YOUR ASSIGNMENT: Filter these records by the string "input", copying each line that holds it.

MATERIAL FOR THIS TASK:
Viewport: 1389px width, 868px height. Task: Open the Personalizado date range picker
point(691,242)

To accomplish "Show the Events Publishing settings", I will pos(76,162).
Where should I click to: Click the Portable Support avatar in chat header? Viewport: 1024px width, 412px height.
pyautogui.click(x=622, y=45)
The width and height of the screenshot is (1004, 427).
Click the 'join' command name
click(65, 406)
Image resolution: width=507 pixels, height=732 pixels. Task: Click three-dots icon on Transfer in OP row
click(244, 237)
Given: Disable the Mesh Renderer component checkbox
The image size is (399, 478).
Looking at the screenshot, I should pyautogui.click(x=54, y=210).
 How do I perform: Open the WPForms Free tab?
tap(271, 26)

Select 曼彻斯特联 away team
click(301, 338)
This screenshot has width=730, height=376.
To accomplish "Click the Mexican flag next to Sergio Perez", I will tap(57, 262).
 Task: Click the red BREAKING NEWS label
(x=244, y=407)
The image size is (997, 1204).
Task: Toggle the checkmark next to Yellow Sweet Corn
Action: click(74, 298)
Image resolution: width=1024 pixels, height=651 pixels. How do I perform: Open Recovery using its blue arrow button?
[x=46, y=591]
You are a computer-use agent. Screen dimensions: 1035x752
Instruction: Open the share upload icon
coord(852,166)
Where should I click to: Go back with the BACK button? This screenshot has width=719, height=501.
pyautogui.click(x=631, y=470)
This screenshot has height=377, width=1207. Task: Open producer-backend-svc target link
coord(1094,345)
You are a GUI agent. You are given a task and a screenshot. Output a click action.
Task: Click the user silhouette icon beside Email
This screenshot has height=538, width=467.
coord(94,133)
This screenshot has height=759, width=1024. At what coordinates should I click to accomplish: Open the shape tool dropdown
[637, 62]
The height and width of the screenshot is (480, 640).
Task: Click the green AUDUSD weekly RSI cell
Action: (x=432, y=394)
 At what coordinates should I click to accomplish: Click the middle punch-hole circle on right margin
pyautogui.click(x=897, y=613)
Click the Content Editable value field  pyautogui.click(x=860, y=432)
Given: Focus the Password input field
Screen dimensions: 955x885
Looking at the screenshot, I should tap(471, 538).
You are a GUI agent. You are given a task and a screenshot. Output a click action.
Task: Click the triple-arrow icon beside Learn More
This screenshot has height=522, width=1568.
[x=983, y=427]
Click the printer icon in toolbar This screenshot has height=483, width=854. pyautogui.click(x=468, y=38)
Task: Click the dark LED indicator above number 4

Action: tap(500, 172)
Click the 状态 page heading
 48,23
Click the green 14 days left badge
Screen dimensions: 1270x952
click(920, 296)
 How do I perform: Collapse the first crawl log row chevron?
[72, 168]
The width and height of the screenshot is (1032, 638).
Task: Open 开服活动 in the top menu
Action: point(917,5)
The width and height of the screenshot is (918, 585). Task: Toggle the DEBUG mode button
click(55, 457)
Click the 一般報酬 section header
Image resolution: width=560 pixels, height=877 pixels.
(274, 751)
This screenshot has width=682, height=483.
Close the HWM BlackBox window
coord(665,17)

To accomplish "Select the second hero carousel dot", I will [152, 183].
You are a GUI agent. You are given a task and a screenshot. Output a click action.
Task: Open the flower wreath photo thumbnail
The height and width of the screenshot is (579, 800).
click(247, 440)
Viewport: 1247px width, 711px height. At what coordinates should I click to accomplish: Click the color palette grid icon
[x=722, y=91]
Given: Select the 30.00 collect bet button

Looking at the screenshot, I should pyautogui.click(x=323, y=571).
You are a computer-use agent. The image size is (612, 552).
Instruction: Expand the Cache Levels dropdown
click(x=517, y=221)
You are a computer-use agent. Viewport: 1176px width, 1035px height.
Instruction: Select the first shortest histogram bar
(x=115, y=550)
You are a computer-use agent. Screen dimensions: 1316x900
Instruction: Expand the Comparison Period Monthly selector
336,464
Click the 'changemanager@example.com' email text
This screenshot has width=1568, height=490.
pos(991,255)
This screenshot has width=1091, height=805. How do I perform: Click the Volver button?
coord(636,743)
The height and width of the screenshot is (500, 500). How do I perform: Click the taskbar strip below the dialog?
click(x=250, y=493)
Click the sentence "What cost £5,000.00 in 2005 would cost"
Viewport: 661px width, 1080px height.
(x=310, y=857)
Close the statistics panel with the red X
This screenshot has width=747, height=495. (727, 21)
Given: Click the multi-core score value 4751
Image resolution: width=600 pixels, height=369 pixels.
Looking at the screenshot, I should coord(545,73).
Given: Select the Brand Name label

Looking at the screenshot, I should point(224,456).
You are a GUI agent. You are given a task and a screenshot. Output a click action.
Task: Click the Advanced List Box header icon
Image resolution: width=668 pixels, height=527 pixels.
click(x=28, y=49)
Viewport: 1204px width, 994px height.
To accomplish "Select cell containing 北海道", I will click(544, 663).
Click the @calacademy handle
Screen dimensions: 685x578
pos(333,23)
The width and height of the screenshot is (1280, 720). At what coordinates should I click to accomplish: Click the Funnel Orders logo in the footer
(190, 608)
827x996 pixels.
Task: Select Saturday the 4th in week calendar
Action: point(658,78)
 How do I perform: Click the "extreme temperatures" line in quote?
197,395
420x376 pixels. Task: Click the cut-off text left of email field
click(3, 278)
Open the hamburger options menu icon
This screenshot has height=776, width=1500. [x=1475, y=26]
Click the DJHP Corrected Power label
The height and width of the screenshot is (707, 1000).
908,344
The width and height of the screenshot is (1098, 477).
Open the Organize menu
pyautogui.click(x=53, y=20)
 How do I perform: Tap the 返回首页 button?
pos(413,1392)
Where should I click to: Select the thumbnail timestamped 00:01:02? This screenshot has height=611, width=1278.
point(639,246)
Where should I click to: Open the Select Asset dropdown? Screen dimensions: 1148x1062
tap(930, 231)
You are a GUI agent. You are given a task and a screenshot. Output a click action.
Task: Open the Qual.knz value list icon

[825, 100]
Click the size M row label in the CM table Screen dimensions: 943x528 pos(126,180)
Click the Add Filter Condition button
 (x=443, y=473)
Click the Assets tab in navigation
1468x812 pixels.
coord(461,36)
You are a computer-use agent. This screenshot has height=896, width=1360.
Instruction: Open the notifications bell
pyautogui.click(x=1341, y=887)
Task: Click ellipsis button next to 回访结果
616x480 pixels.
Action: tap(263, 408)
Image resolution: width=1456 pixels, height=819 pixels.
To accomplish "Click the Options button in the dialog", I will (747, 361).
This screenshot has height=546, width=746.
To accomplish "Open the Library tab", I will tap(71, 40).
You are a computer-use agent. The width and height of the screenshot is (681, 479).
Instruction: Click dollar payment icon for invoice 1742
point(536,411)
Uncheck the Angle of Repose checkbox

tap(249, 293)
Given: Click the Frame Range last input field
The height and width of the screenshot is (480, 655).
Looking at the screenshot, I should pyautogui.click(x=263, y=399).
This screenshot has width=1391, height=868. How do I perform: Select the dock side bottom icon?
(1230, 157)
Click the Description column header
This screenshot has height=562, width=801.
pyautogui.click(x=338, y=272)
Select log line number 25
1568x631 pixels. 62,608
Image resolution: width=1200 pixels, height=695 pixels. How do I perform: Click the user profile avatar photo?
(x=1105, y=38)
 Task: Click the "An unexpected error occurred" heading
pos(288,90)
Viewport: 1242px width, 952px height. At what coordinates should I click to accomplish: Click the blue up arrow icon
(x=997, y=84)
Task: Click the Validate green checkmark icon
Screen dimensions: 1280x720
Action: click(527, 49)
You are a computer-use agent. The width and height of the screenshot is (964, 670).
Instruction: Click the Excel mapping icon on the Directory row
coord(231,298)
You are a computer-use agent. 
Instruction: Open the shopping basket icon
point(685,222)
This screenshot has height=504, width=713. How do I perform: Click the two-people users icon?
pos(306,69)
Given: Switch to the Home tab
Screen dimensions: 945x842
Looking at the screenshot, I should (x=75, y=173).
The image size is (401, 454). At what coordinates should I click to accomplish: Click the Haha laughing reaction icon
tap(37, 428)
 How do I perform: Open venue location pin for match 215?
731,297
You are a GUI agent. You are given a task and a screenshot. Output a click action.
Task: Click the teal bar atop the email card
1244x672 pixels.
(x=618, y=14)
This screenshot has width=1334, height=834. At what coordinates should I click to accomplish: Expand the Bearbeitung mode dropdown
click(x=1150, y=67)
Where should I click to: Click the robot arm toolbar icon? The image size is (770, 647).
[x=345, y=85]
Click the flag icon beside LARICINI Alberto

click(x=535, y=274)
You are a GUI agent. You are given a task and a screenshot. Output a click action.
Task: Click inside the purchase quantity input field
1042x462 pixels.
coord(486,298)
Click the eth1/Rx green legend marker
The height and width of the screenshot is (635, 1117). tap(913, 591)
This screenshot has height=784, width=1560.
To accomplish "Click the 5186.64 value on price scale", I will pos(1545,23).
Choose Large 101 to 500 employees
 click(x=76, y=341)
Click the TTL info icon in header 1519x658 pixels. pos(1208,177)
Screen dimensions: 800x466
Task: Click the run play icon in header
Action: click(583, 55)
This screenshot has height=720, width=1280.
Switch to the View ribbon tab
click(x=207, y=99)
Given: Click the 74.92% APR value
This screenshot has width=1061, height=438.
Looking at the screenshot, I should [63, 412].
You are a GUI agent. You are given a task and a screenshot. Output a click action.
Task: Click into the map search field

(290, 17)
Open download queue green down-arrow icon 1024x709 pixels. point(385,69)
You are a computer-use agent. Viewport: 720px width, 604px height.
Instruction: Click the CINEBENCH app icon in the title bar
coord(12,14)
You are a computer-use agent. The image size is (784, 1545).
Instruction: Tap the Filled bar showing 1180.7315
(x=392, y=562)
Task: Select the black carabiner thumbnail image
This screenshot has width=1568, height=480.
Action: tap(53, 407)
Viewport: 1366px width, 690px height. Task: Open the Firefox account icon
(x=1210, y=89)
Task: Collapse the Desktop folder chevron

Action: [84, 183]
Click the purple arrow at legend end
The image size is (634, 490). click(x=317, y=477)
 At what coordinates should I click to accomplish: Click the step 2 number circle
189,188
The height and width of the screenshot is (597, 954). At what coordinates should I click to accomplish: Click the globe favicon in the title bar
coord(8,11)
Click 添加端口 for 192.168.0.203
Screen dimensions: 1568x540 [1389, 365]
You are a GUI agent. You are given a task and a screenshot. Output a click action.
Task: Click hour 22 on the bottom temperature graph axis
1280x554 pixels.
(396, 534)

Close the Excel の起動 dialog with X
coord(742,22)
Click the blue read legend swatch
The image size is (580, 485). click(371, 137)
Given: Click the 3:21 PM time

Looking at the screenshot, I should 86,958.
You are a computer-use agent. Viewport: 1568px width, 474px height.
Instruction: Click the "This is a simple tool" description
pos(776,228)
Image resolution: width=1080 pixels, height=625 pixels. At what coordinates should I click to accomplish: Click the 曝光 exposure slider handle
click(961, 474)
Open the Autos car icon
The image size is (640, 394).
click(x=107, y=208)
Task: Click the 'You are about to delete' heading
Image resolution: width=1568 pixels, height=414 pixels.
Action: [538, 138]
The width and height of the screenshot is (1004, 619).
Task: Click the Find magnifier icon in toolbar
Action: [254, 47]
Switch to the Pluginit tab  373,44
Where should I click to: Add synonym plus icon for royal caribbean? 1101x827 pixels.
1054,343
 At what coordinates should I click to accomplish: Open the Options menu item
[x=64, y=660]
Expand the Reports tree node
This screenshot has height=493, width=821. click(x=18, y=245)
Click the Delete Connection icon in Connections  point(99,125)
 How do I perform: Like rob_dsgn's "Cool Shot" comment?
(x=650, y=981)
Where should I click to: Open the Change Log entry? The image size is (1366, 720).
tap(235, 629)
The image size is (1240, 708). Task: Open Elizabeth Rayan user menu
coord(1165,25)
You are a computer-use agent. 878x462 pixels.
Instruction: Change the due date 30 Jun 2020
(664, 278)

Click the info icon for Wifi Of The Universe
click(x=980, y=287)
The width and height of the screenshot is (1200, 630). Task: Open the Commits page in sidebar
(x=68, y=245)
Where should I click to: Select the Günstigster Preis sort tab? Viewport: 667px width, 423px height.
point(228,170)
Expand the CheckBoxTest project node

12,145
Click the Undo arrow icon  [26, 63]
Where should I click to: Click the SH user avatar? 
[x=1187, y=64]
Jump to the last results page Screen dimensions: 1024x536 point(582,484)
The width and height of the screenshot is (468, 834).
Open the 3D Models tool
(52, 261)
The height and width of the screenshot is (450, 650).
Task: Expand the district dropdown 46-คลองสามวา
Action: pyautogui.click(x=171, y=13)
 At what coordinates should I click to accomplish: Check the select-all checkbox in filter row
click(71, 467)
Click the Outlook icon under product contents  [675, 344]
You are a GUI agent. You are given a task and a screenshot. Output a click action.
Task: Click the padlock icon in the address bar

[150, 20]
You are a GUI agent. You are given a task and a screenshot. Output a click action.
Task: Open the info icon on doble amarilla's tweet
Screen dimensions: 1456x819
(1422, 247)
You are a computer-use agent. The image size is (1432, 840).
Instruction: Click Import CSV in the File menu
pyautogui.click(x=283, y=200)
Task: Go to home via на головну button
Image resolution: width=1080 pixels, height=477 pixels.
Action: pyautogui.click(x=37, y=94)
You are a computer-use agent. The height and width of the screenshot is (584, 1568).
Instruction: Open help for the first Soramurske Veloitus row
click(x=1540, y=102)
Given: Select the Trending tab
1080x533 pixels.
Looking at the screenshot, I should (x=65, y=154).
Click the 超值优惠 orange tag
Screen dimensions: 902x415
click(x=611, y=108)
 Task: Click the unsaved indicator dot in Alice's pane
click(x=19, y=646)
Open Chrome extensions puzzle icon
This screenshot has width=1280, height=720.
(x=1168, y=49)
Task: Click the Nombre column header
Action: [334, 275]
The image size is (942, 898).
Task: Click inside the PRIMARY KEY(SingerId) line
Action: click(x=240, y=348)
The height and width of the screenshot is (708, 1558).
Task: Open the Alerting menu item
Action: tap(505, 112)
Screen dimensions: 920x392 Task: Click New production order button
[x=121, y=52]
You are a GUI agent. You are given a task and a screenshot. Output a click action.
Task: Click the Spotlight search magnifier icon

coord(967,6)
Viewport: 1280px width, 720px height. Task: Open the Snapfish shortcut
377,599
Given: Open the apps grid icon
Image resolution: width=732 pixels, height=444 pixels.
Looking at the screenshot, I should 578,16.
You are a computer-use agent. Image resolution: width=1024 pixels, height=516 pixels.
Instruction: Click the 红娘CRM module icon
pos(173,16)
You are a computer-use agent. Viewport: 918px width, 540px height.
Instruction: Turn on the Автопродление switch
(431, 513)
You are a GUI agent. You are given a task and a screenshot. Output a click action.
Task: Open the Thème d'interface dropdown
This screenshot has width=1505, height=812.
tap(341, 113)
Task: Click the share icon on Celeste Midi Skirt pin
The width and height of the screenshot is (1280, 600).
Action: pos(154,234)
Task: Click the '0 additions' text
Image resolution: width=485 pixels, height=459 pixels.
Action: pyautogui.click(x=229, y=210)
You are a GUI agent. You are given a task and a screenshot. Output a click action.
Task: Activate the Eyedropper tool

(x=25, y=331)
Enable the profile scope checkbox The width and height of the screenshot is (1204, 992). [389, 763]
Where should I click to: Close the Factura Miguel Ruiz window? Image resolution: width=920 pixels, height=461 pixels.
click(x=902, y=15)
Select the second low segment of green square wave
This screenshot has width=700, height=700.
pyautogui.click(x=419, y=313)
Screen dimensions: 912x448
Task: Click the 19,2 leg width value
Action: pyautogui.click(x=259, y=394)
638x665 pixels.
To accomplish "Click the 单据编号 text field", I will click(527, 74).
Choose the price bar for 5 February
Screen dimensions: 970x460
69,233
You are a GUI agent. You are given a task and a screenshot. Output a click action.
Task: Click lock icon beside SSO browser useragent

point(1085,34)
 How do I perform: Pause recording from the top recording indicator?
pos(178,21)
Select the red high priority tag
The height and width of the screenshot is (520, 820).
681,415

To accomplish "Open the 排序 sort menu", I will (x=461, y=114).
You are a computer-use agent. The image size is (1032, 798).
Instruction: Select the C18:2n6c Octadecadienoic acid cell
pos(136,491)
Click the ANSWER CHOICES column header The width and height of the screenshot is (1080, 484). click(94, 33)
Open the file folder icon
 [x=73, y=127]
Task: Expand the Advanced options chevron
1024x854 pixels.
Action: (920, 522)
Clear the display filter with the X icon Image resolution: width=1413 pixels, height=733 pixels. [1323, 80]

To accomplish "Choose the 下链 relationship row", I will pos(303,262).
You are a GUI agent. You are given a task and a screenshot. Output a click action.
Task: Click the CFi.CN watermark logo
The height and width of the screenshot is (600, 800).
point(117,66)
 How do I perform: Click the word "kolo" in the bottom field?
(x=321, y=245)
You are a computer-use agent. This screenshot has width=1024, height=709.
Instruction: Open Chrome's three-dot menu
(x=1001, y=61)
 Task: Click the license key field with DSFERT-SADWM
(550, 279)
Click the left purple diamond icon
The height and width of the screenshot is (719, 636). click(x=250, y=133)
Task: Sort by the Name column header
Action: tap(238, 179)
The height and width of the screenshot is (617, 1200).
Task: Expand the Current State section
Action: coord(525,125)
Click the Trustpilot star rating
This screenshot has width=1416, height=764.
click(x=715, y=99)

RESPONSE AREA:
Given: Focus the Password input field
Given: Click the Frame Range last input field
Task: Click inside the purchase quantity input field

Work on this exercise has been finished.